The Westside Gazette

Dr. Beny J. Primm, world expert on HIV and addiction, dies at 87

Dr. Beny J. Primm, world expert on HIV and addiction, dies at 87

Dr. Beny J. Primm  (Photo source: Facebook)

By Mo Barnes

The name Dr. Beny J. Primm is one that commands great respect in the medical community and the battle against addiction. Dr, Primm died last week at the age of 87. Primm has been an adviser to the National Drug Abuse Policy Office since the Nixon Administration. But he was also internationally respected among the medical community, including the World Health Organization and the International Conference for Ministers of Health on AIDS prevention.

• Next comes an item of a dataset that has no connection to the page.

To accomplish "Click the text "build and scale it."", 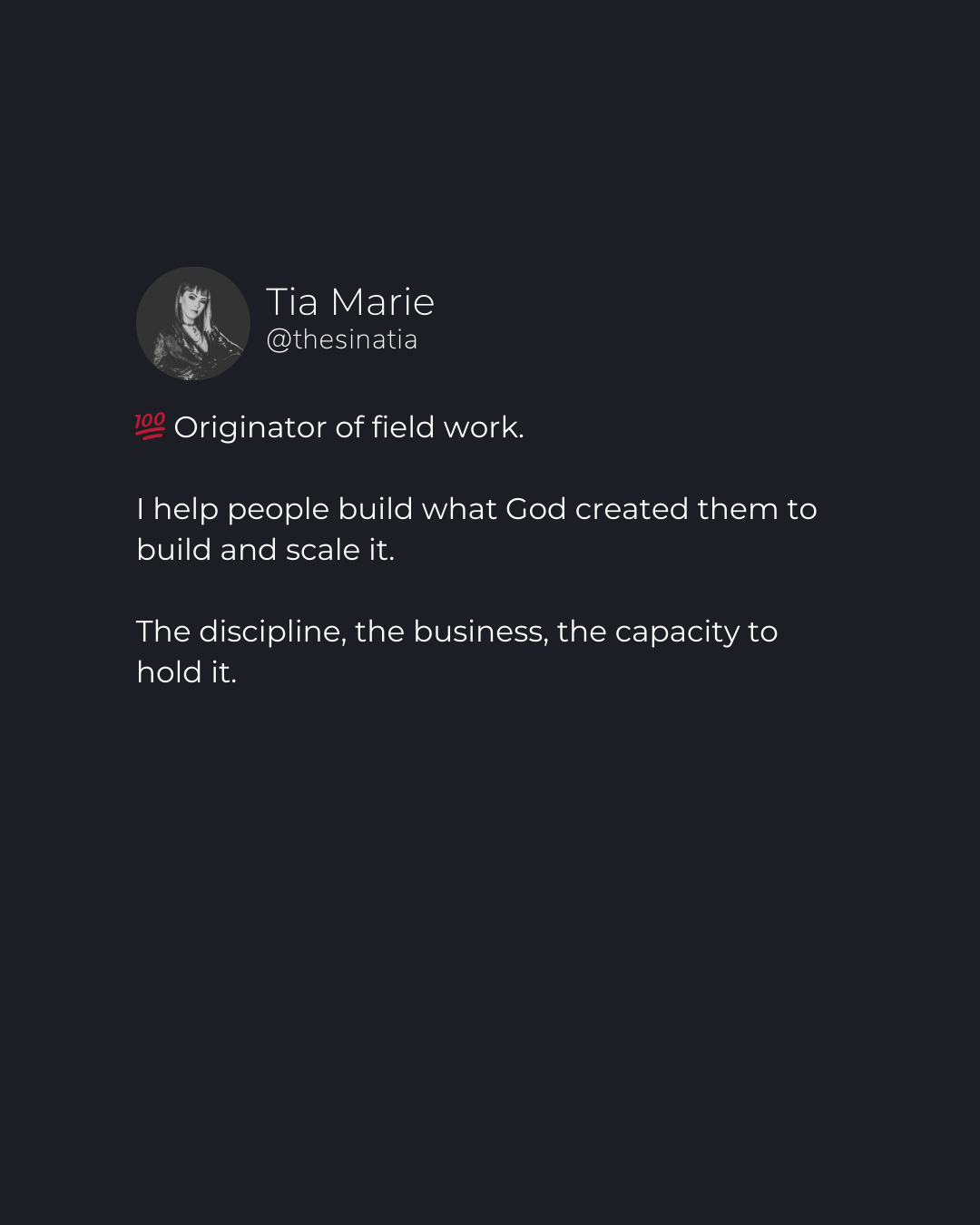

Dr. Primm was born on May 28, 1928, in Williamson, W.Va. His parents, a teacher and a mortician, stressed education. Primm attended Lincoln University on a basketball scholarship but left due to the rigorous academic environment. He returned home and graduated from West Virginia State University. Primm was also a paratrooper in the U.S. Army and after his service was intent on attending medical school. However, no U.S. medical school would take him as a student.

Since Primm studied German in college, he applied to the University of Heidelberg, and was accepted in 1953. He later transferred to the University of Geneva, in Switzerland, and received his M.D. in 1959.

During the turbulent time of the heroin epidemic in New York, Dr. Primm helped to found the Addiction Research Treatment Corporation (ARTC) in Brooklyn, N.Y., Dr. Primm served as executive director for decades. The ARTC is of the largest minority nonprofit community-based substance abuse treatment programs in the country, treating over 2,300 men and women annually.